■ DOCUMENT TEXT ■
--- START ---

Miesen v. Hawley Troxell Ennis & Hawley LLP

Decision Date05 May 2022
Docket Number1:10-cv-00404-DCN
CourtU.S. District Court — District of Idaho
PartiesDALE L. MIESEN, an individual who is a shareholder and who is also bringing this action on behalf of and/or in the right of AIA Services Corporations and its wholly owned subsidiary AIA Insurance, Inc., Plaintiff, v. HAWLEY TROXELL ENNIS & HAWLEY LLP, et al., Defendants.
MEMORANDUM DECISION AND ORDER

David C. Nye, Chief U.S. District Court Judge.

I. INTRODUCTION

Pending before the court are the Hawley Troxell Defendants'[1] Motion to Dismiss (Dkt. 1067) and Plaintiff Dale Miesen's Motion to Certify (Dkt. 1148) and Amended Request for Judicial Notice[2] (Dkt. 1153). The Motion to Dismiss is joined by Defendants James Beck, Michael Cashman Connie Henderson, and R. John Taylor (the “Individual Defendants or the “Controlling Defendants), [3] and by Crop USA Insurance Agency, Inc., and Crop USA Insurance Services, LLC (collectively, “CropUSA”). Dkt. 1090.

The Court held a hearing on these matters on March 9, 2022, and took the motions under advisement. Now, for the reasons stated below, the Court GRANTS the Motion to Dismiss, DENIES the Motion to Certify, and DENIES the Amended Request for Judicial Notice.

II. BACKGROUND

This case began in 2010 as a shareholder derivative lawsuit on behalf of AIA Services Corp. and AIA Insurance, Inc. (the “AIA Entities”). Now, the Hawley Troxell Defendants, joined by the Individual Defendants and CropUSA, move to dismiss Miesen's shareholder derivative claims on the grounds that Miesen failed to satisfy the demand requirements.

The Motion to Dismiss centers on the demand requirements for shareholder derivative litigation. Miesen relies on a series of five demand letters that began in 2008 and concluded in 2016. Interspersed between these letters are various amended complaints. Because shareholder demands must be given 90 days before a complaint is filed, Idaho Code § 30-29-742, the Court first reviews the timeline of the five demand letters and the complaints in this action.

The first demand letter is dated July 21, 2008 (the July 2008 Demand”).

Dkt. 23-9.[4] It is from Michael Bissel, an attorney, on behalf of Donna Taylor (a shareholder of the AIA Entities) and Reed Taylor (who was not a shareholder) and was addressed to the AIA Entities' board of directors.

After the July 2008 Demand, Donna Taylor and Miesen filed the original Complaint in this case on August 11, 2010. Dkt. 1. A few months later, Donna Taylor filed the First Amended Complaint on November 22, 2010. Dkt. 23. Miesen was not a plaintiff in the First Amended Complaint.

--- END ---

■ DATASET EXTRACT ■
--- START ---

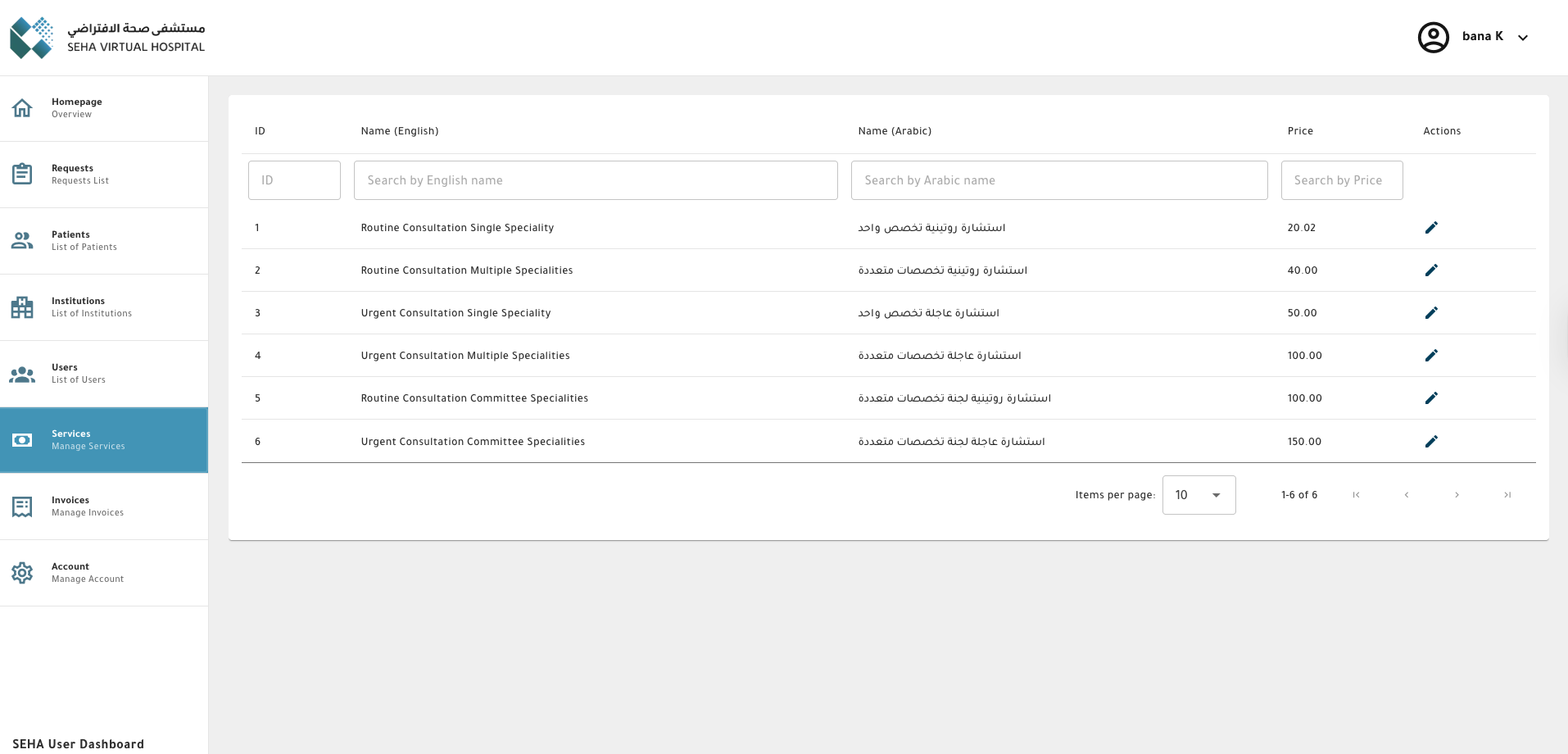The width and height of the screenshot is (1568, 754).
Task: Open the Requests List via clipboard icon
Action: [21, 174]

--- END ---

■ WRITTEN EXERCISE 1 ■
In the court decision, when did Donna Taylor file the First Amended Complaint?
■ WRITTEN EXERCISE 2 ■
Resume the Miesen court decision from the point at which it stops.
The data was drawn from a separate source and has no connection to the court decision.

■ FINAL ANSWER 1 ■
November 22, 2010.

■ FINAL ANSWER 2 ■
Then on April 3, 2012, attorney Rod Bond emailed the attorneys representing the AIA Entities. Dkt. 67-33. This is the second demand letter (the April 2012 Demand”). That same year, various shareholders, including Miesen, made a demand at a shareholder meeting on July 16, 2012 (the July 2012 Demand”). Dkt. 67-42.

On June 13, 2016, Bond sent a demand letter (the June 2016 Demand”) on behalf of Miesen to the board of directors of the AIA Entities. Dkt. 148-2. A week later, on June 20, 2016, the Second Amended Complaint was filed. Dkt. 137. Miesen rejoined as a plaintiff in the Second Amended Complaint.

Two months later, on August 23, 2016, Bond sent another demand letter (the August 2016 Demand”) on behalf of Miesen to the AIA Entities' board of directors. Dkt. 186-2. Finally, the Third Amended Complaint, which is the operative complaint, was filed on April 24, 2017. Dkt. 211. Donna Taylor was dropped as a plaintiff in the Third Amended Complaint.

For convenience, the following table outlines each of the demands and the various complaints in order:

Description

Docket

July 2008 Demand

July 21, 2008

Letter from attorney Michael Bissel on behalf of

Donna Taylor and Reed Taylor addressed to the

AIA Entities' board of directors.

Dkt. 23-9

Complaint

August 11, 2010

Filed by Donna Taylor and Dale Miesen

Dkt. 1

First Amended

Complaint

November 22, 2010

Dale Miesen dropped as a plaintiff

Dkt. 23

April 2012

Demand

April 3, 2012

Email from attorney Rod Bond to attorneys

representing the AIA Entities

Dkt. 67-33

July 2012 Demand

July 16, 2012

Demand made at shareholders' meeting

Dkt. 67-42

June 2016

Demand

June 13, 2016

Letter from attorney Rod Bond on behalf of Dale

Miesen addressed to the AIA Entities' board of

directors

Dkt. 148-2

Second Amended

Complaint

June 20, 2016

Miesen rejoins as a plaintiff

Dkt. 137

August 2016

Demand

August 23, 2016

Letter from attorney Rod Bond on behalf of Dale

Miesen addressed to the AIA Entities' board of

directors

Dkt. 186-2

Third Amended

Complaint

April 24, 2017

Donna Taylor dropped as a plaintiff

Dkt. 211

This is not the only derivative lawsuit Miesen has brought on behalf of the AIA Entities. Importantly, on June 30, 2020, the Ninth Circuit ruled in a parallel case, Miesen v. Munding, that the June 2016 Demand was legally insufficient. 822 Fed. App'x 546 (2020).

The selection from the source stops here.